I am bugged that bulleted lists don’t work right as I am a bullet list kind of person. But I have multiple critical business dependent projects and the Beta is rock solid for my needs.

I was happy with Scrivener 1.9x, but am even happier with the Beta.

Besides bulleted and numbered lists not working right, the only problem I have with it is that the final isn’t out. I wrote an article for my Newsletter extolling its virtues last December, and don’t feel like I can publish until the actual release version. Also, I’ll probably have figured out more stuff and have to entirely rewrite the article.

@ Katherine. You are correct of course. I got sidetracked because my original query was about when V3 might appear and I got sidetracked by the Beta comments;

@devinganger: Genuinely … thank you for your constructive advice. :slight_smile:

@both: again my thanks for your patience and advice … I’m now off to go Beta hunting. :smiley:

Hi everyone,

I just downloaded Scrivener for Windows (1.9.9.0) and discovered the gap between Windows and MacOS version when watching tutorials on YT.
If I understand correctly what is said both on L&L website and in this forum, the Windows version should be released during Q2 2019…so, 28 days left! :wink:

However, something remains unclear for me in the following sentence from the website:
“The great news is that if you buy Scrivener 1 for Windows now, you’ll get a free update to version 3 when it’s available. (Existing users of Scrivener 1 will be able to purchase Scrivener 3 for the discounted price of $25 when the time comes.)”

So, now that I’m going to use the trial version of the app for 30 days and probably going to buy it by the end of this period, what will I be considered when the new version will be released? An existing user (and pay 25$ more)? Or a new one (and get it for free)?

Thanks in advance for your clarification!

Leakimka

Hi! As far as I understand it, if you’re downloading and buying the product now, you’d count as a new user and will get the new version for free when it’s released. The ‘existing user’ discount applies to users who have had the software for a substantial amount of time already.

Hope that clarifies! :slight_smile:

“New” or “existing” Windows Scrivener users as of the Mac Scrivener 3 release, which was November 2017.

So yes, anyone who buys Windows Scrivener 1 now will get Windows Scrivener 3 for free.

Katherine

The suspense is intense: which will be released first, Scrivener 3 for Windows, or Trump’s tax returns?

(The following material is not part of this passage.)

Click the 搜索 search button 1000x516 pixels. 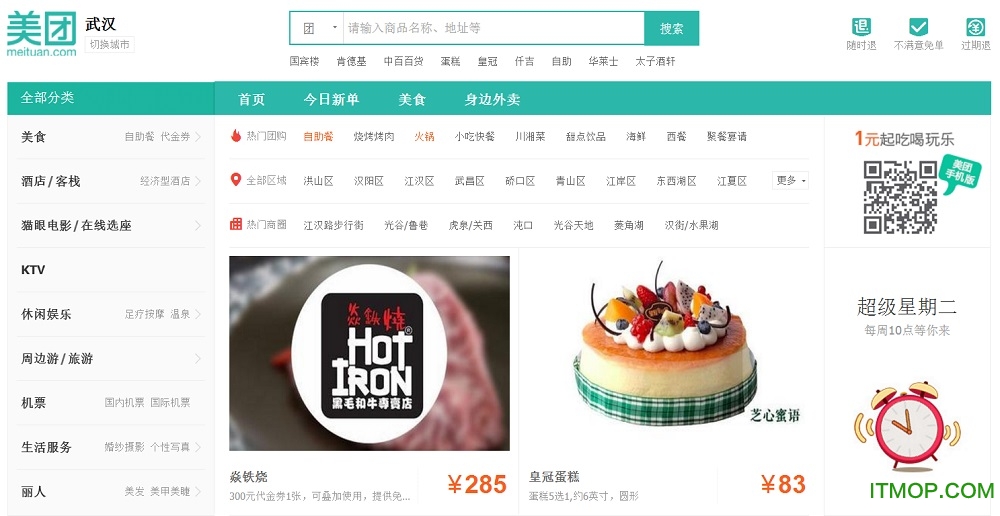click(x=672, y=28)
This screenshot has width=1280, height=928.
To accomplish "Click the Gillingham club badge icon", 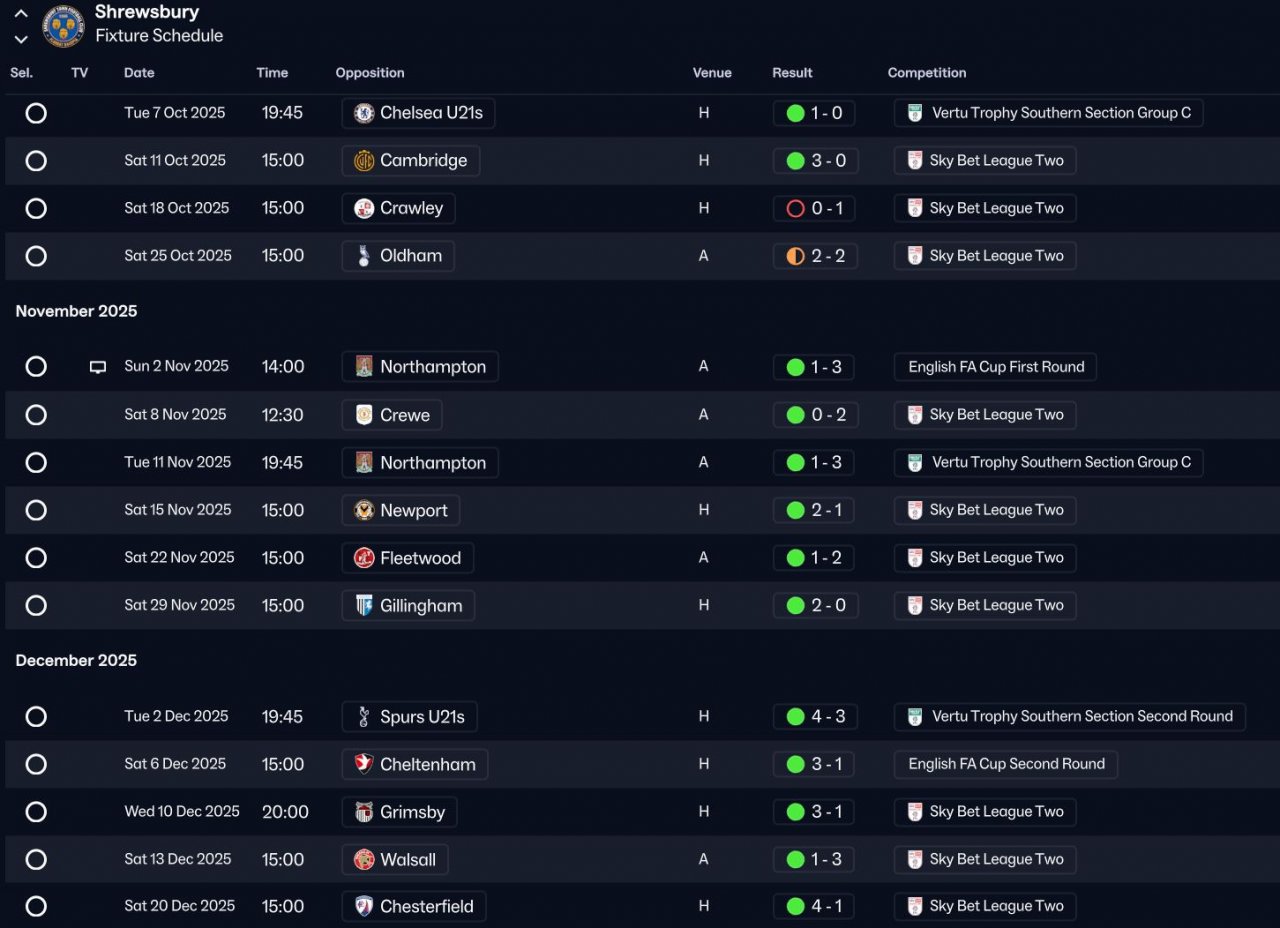I will (364, 606).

Or, perhaps even MacOS 4 or 4.5.
Suspenseful for sure…

Please devs and support team, don’t listen to the few drolls swirling around the otherwise very friendly and tight forum. I am very happy to use the beta version which helps me tremenduously in my daily work. Please take your time developing the software. Rushed jobs only result in mistakes, disappointment and extra work. I’ll be here when your Scrivener 3 will be released no matter when that is. I love the software. Thank you. Now back to my writing.